There are times when I have felt fear in the course of my job as Quaffmaster. However, it's not at the times you might think. Faced with something unknown, green, and foamy? No fear. Got to BevMo right after closing, and fresh out of anything drinkable? No fear. Biotta Digestive Drink? No fear.
Okay, well, maybe a little fear. But no quavering!
However, if you spend some time in this field, you become aware of a seething underlayer of resentment and hatred, of dark passions and darker betrayals, in which the slightest misstep can bring down DOOM unlike any seen since the fall of Sarnath onto oneself and one's family, yea, even unto the seventh generation. This war has been raging for decades, consuming many who attempted to take stands both heroic and base. Right now, it has retreated below ground, but it is always there, seething beneath our bottle bottoms like magma, ready to burst forth in incandescent fountains of scorching, sticky vituperation.
I refer, of course, to the Sweetener Wars.
Once, long ago, sweetness was simple. Sugar was sweet, and if you wanted something sweet, you put sugar into it. Sugar could be obtained from any number of vegetable sources. Scientists were delving into its secrets. We knew of the simple monosaccharides; glucose, fructose, galactose, and others of that ilk. Heck, the basis of life itself--DNA, deoxyribonucleic acid--is partially based on a sugar (deoxyribose). And then there were the sweet, sweet disaccharides: sucrose (cane sugar), a combination of glucose and fructose, was plentiful, sweet, and fun.
And then we realized that--GASP--sugar had calories!
Well, you all know the rest. Saccharin, which ended up being a carcinogen if you ate sixteen gazillion pounds each day. Nutrasweet (aspartame), which has the capacity to become formaldehyde in your body. Splenda (or sucralose), which seems to be a partially chlorinated version of sugar. All of these are sweet but calorie-free, and all of them seem to end up being prone to causing one to grow tentacles or some such.

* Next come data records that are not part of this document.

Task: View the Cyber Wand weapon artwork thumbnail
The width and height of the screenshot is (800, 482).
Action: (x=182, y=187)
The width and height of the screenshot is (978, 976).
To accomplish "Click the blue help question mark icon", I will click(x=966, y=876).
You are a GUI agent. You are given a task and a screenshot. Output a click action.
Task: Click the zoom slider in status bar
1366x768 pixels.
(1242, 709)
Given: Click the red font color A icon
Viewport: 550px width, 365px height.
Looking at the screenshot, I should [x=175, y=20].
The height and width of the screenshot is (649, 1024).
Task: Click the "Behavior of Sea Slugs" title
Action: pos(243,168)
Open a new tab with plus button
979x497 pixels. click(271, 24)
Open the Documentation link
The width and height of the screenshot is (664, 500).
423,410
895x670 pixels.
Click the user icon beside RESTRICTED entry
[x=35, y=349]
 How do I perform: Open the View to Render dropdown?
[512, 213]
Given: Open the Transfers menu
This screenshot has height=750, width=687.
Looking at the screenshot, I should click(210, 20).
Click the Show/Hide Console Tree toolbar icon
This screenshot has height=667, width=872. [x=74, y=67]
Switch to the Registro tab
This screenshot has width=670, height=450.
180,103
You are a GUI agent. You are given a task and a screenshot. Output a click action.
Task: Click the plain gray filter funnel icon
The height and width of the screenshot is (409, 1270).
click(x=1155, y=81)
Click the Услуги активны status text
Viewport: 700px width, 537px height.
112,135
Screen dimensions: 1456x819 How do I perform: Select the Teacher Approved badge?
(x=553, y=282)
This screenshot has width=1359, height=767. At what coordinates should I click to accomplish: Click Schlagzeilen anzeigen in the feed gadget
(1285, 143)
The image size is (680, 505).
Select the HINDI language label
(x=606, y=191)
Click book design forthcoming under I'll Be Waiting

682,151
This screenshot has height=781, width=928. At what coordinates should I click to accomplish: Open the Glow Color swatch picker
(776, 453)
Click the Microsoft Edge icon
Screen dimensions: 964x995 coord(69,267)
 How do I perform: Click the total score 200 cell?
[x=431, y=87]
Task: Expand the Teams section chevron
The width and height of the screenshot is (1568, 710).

Amongst calorie-enabled sweeteners, cane sugar has been replaced in many foods by high-fructose corn syrup, which is chemically similar to what sucrose turns into in your digestive tract but avoids the need for enzymatic breakdown (and thus one step of control).
High-fructose corn syrup vs. cane sugar is currently the major flashpoint in the war. HFCS is somewhat cheaper (sue at least partially to massive corn subsidies) and easier to distribute, so popular with manufacturers. Sugar advocates assert that it is dangerous, and leads to obesity and diabetes. Science is cited on both sides. Tempers flare.
Many Weird sodas have chosen to use cane sugar (the story of Dublin Dr. Pepper being an inspiring example). Others use HFCS. And tonight, we will see a representative of a third faction in the battle: agave nectar.
Well, let's see. What can we find on agave syrup...made mostly in Mexico, comes from agave, consists of varying percentages of...ah.
Glucose and fructose.
Like everything else.
Oh, and sometimes it's processed with enzymes extracted from black mold.
Anyway, tonight, we're trying Oogave Watermelon Cream, which is sweetened with agave nectar--that is to say, a form of natural SUGAR. I like the idea of a watermelon cream, though. And it's been hot this week.
Where and when: purchased August 2009 at Cost Plus, Westwood, CA
Color: A very pale pink.
Scent: Very sweet, creamy, slightly bubble-gumish.
Taste: Very, very sweet, with bubble gum being the strongest initial taste. That lingers for 5-10 seconds, then a tart fruit taste comes slowly in.
I don't detect a lot of watermelon, and the cream is strong and synthetic-tasting. For something made entirely of natural ingredients, this tastes very artificial.
K-i-C: *shudders* That's...nasty.
I guess there's a hint of watermelon in the tartness, but it's faint.
I can't actually say that I much care for this. Too bad; I like watermelon, and I like cream soda. Thi is not really either; it's a bubble gum soda with a faint hint of watermelon and aluminum.
Quaff rating: 2.5. Not all that good.
Cough rating: 0.5. Not all that bad.